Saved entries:
===============

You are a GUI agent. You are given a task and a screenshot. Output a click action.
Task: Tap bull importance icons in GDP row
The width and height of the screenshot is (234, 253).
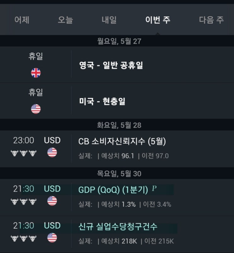24,201
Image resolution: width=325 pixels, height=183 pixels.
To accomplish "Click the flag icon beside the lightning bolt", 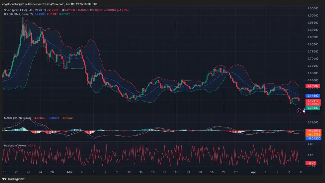I will (x=304, y=111).
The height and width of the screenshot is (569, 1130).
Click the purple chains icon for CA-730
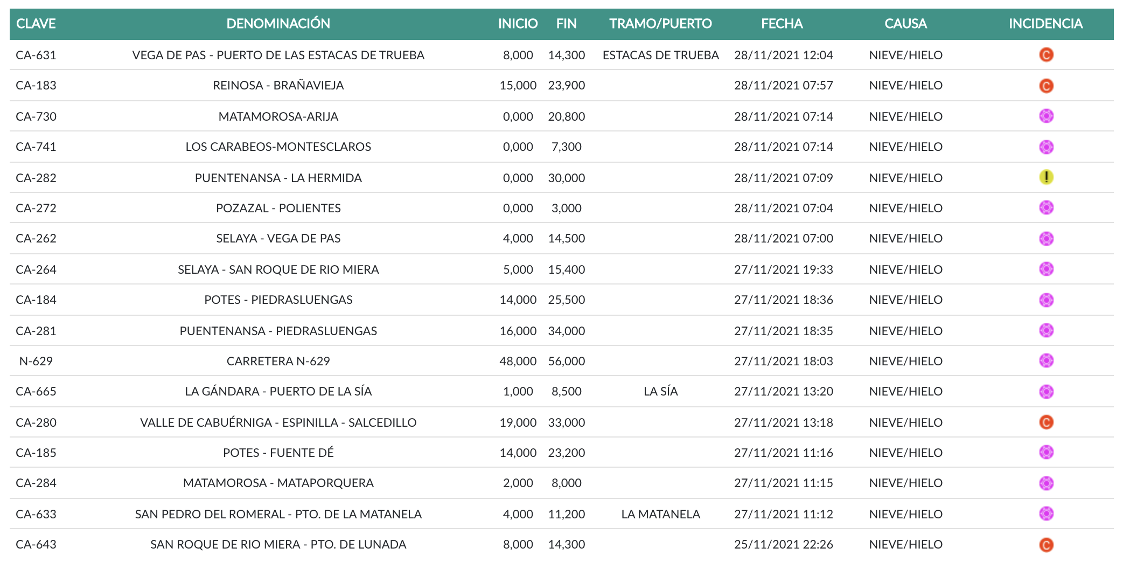(1045, 116)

===============

[EXERCISE PROMPT]: Your output should consist solely of the lines from the line containing "The height and" through the last line of the entries, verbatim, minus any pictures.

[RESPONSE TO THIS EXERCISE]:
The height and width of the screenshot is (569, 1130).
Click the purple chains icon for CA-730
(1045, 116)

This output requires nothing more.